Quella scozzese è una delle scene letterarie più interessanti in cui un autore possa vivere. Fai parte di una lunga lista di autori più ispirati e di successo: Irvine Welsh, Alasdair Gray, Tom Leonad James Kelman, Bernard MacLaverty, Liz Lochhead, Denise Mina… Pensi che l’ambiente possa costituire un fattore importante nell’ispirazione di un autore? Saresti stato lo stesso autore, se fossi nato altrove?
Domanda interessante. No, non credo che lo sarei stato, l’ambiente ti influenza per forza. Non la pensavo così quando ero giovane perché la cultura scozzese non veniva insegnata a scuola. Gente come Jim Kelman, Ian Banks, Tom Leonard oggigiorno fanno parte dei curricula di studio scolastici, per cui ragazzini di 14, 15, 16 anni li leggono e leggono anche McIllvanney, ma ai miei tempi non succedeva.
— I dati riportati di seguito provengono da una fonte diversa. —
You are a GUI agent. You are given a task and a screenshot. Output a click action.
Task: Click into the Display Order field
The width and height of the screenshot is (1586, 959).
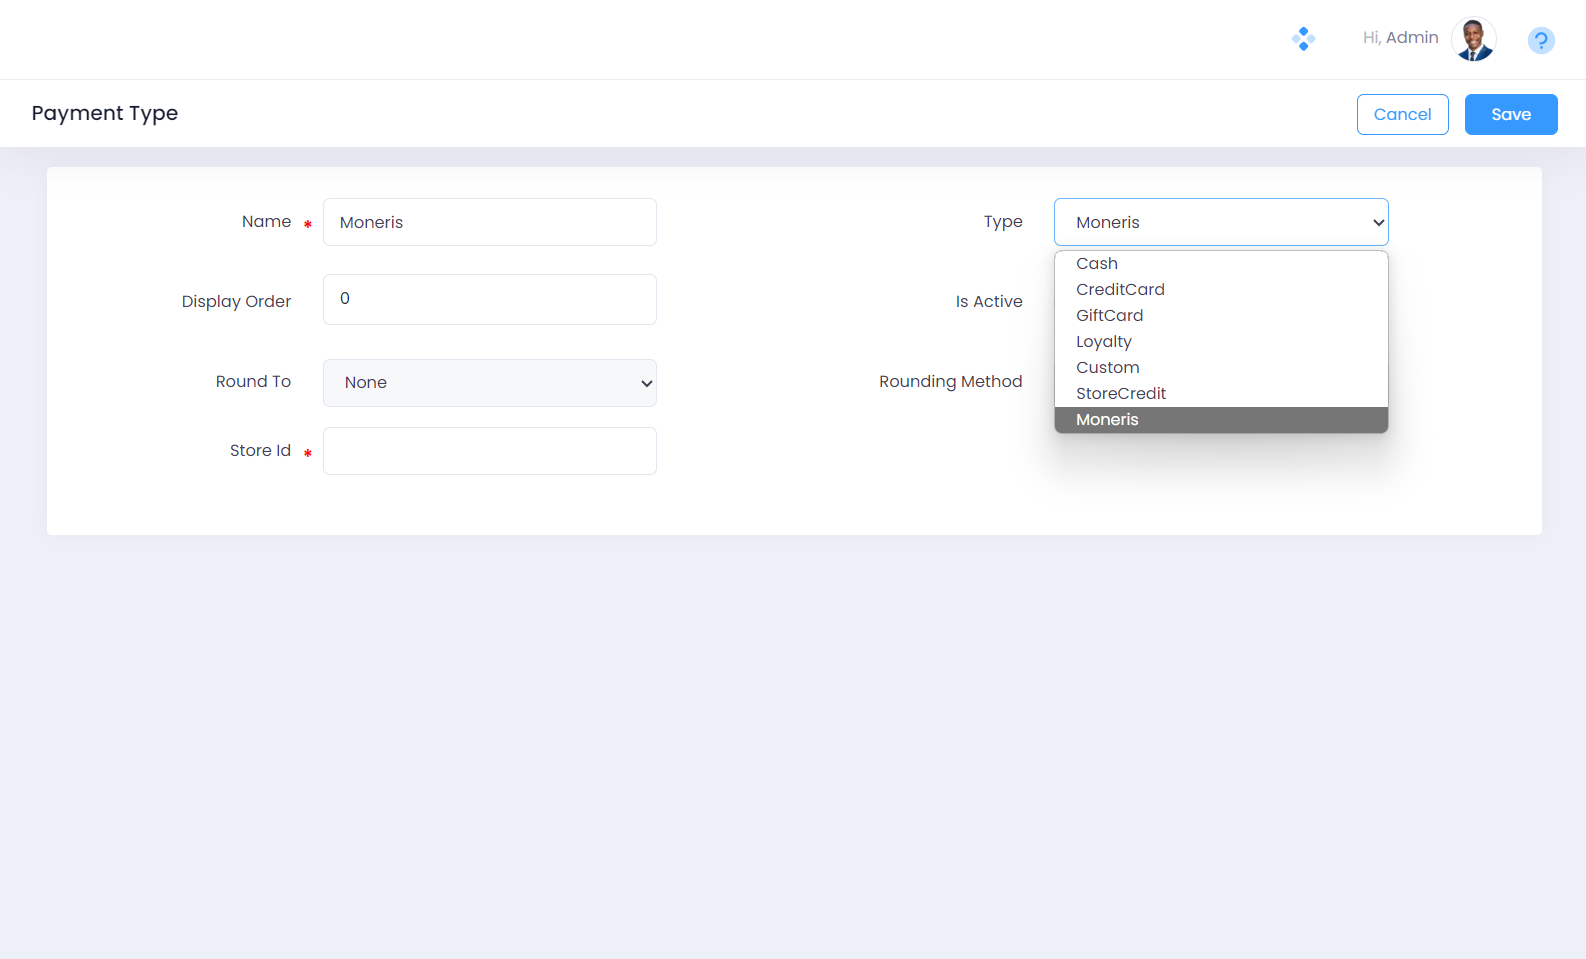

Credo che sia legato all’idea dell’identità scozzese che sta venendo fuori negli ultimi anni. Non abbiamo approvato l’indipendenza qualche anno fa, ma è in atto un forte cambiamento, una graduale acquisizione di consapevolezza in Scozia del nostro essere un’entità separata anche a livello culturale dalla Gran Bretagna. Questa cosa la avverti anche tra gli scrittori: non è necessariamente detto che si piacciano a vicenda, ma c’è tra noi un senso di identità, di comunità.